Jalen Travis

No. 75 – Indianapolis Colts
- Position: Offensive tackle
- Roster status: Active

Personal information
- Born: April 19, 2002 (age 24)
- Listed height: 6 ft 8 in (2.03 m)
- Listed weight: 339 lb (154 kg)

Career information
- High school: DeLaSalle (Minneapolis, Minnesota)
- College: Princeton (2020–2023); Iowa State (2024);
- NFL draft: 2025: 4th round, 127th overall pick

Career history
- Indianapolis Colts (2025–present);

Career NFL statistics as of 2025
- Games played: 17
- Games started: 4
- Stats at Pro Football Reference

= Jalen Travis =

American football player (born 2002)

Jalen Travis (born April 19, 2002) is an American professional football offensive tackle for the Indianapolis Colts of the National Football League (NFL). He played college football for the Princeton Tigers and Iowa State Cyclones. Travis was selected by the Colts in the fourth round of the 2025 NFL draft.

==Early life==
Travis attended DeLaSalle High School in Minneapolis, Minnesota. He was rated as a three-star recruit and committed to play college football for the Princeton Tigers. Travis was also previously a congressional intern for Minnesota Senator Amy Klobuchar.

==College career==
=== Princeton ===
After his freshman season in 2020 was cancelled due to the COVID-19 pandemic, Travis appeared in nine games for the Tigers in 2021. He took over as Princeton's starting left tackle in 2022. In 2023, Travis made six starts for the Tigers before suffering an injury. Regardless, he was named second-team All-Ivy league and was named a Campbell Trophy semifinalist.
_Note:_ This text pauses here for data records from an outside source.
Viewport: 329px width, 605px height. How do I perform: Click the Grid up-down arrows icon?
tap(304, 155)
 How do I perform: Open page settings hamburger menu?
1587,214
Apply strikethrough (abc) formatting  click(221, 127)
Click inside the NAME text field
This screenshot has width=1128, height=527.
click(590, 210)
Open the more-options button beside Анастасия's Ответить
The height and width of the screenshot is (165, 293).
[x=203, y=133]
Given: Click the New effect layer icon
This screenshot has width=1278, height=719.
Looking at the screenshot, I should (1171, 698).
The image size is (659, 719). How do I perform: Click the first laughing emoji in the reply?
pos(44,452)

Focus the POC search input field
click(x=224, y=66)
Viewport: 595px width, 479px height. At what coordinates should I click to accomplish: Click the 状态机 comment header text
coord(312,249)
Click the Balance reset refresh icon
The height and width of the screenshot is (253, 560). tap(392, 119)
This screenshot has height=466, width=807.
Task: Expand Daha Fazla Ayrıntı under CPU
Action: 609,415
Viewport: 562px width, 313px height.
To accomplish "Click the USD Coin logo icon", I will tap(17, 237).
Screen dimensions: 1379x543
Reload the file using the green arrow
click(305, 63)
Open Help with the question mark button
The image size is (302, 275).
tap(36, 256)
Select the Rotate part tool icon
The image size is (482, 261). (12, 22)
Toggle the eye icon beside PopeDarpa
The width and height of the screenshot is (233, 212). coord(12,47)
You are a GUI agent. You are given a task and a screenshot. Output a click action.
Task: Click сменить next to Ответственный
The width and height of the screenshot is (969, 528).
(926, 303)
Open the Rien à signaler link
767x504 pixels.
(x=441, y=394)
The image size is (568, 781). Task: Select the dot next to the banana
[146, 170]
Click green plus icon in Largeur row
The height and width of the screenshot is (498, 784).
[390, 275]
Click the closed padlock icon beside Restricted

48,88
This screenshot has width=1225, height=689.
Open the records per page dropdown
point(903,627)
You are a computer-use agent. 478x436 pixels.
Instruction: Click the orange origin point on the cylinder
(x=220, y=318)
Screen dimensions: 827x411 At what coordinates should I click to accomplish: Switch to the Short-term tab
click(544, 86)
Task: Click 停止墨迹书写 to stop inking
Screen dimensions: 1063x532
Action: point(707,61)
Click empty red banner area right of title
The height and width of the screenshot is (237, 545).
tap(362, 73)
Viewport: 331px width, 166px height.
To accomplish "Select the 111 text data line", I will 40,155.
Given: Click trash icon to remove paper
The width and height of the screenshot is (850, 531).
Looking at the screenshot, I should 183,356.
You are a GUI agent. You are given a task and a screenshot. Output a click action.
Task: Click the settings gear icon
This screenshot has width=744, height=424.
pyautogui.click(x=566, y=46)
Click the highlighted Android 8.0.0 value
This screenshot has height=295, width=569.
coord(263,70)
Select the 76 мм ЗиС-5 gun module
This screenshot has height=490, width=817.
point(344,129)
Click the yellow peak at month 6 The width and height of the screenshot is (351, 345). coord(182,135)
After the season, Travis entered his name into the NCAA transfer portal so he could get Power 4 experience and potentially reach the NFL.

=== Iowa State ===
Travis transferred to Iowa State University to play for Matt Campbell and the Cyclones. After missing the first two games of the 2024 season with an injury, he took over as the Cyclones starting left tackle. After the season, Travis declared for the 2025 NFL draft and accepted an invite to the 2025 Reese's Senior Bowl.

==Professional career==

Travis was selected in the fourth round (127th pick) by the Indianapolis Colts at the 2025 NFL draft. Upon being drafted 127th, he became the highest drafted Princeton Tigers football player in the modern NFL draft era. He signed a four-year contract with the Colts on May 9, 2025.

Pre-draft measurables
| Height | Weight | Arm length | Hand span | Wingspan | 40-yard dash | 10-yard split | 20-yard split | 20-yard shuttle | Three-cone drill | Vertical jump | Broad jump | Bench press |
| 6 ft 7+3⁄4 in (2.03 m) | 339 lb (154 kg) | 34+7⁄8 in (0.89 m) | 10+1⁄2 in (0.27 m) | 6 ft 11+1⁄2 in (2.12 m) | 5.14 s | 1.80 s | 2.96 s | 4.94 s | 8.08 s | 35.0 in (0.89 m) | 9 ft 4 in (2.84 m) | 26 reps |
All values from NFL Combine/Pro Day

==Personal life==
Travis has two brothers who both played basketball: Reid at Kentucky and Jonah at Harvard. Travis also has two sisters, Olivia who is a basketball coach at Western Illinois, and Grace who played volleyball at St. Mary’s. His cousin, Ross, played basketball at Penn State and played in the NFL.